- _Problem details_: Please quote only the lines that start at the one with "Viewport: 833px width, 1456px" and go on to the last line of the data, both ends kept.
** Information follows **
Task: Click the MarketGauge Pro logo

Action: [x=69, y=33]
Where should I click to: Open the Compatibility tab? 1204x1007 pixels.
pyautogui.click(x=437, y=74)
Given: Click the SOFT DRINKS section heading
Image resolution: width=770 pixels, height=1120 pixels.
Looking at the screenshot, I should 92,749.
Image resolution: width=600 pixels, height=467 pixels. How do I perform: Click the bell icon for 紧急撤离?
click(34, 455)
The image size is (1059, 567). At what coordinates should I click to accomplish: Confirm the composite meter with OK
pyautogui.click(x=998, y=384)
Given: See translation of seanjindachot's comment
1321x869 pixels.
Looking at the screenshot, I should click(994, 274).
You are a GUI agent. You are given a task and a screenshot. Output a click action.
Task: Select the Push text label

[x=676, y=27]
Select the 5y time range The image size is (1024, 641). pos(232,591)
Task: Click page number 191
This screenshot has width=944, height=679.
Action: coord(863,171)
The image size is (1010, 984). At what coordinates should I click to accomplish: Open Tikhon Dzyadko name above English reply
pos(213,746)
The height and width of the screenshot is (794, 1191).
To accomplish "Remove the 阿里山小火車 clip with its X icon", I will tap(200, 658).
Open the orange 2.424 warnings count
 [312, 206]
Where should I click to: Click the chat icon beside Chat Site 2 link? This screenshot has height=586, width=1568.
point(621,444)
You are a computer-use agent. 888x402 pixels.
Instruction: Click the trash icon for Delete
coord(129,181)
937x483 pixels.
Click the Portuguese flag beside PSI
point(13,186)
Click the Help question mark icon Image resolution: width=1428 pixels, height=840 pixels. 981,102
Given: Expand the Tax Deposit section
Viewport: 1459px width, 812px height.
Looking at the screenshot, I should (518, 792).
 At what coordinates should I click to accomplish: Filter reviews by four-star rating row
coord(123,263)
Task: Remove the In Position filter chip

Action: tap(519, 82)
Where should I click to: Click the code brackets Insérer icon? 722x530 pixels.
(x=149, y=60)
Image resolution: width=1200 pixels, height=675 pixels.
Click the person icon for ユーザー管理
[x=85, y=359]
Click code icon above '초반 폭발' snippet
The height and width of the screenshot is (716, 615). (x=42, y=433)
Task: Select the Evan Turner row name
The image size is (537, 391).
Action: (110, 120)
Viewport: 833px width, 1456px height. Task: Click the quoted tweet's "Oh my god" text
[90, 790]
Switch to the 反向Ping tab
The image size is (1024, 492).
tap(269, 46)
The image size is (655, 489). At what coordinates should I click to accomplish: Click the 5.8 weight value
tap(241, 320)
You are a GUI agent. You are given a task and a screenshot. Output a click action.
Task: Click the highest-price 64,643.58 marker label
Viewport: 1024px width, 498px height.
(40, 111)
** End of Information **
- _Exercise answer_:
Viewport: 833px width, 1456px height. Task: Click the quoted tweet's "Oh my god" text
[90, 790]
Switch to the 反向Ping tab
The image size is (1024, 492).
tap(269, 46)
The image size is (655, 489). At what coordinates should I click to accomplish: Click the 5.8 weight value
tap(241, 320)
You are a GUI agent. You are given a task and a screenshot. Output a click action.
Task: Click the highest-price 64,643.58 marker label
Viewport: 1024px width, 498px height.
(40, 111)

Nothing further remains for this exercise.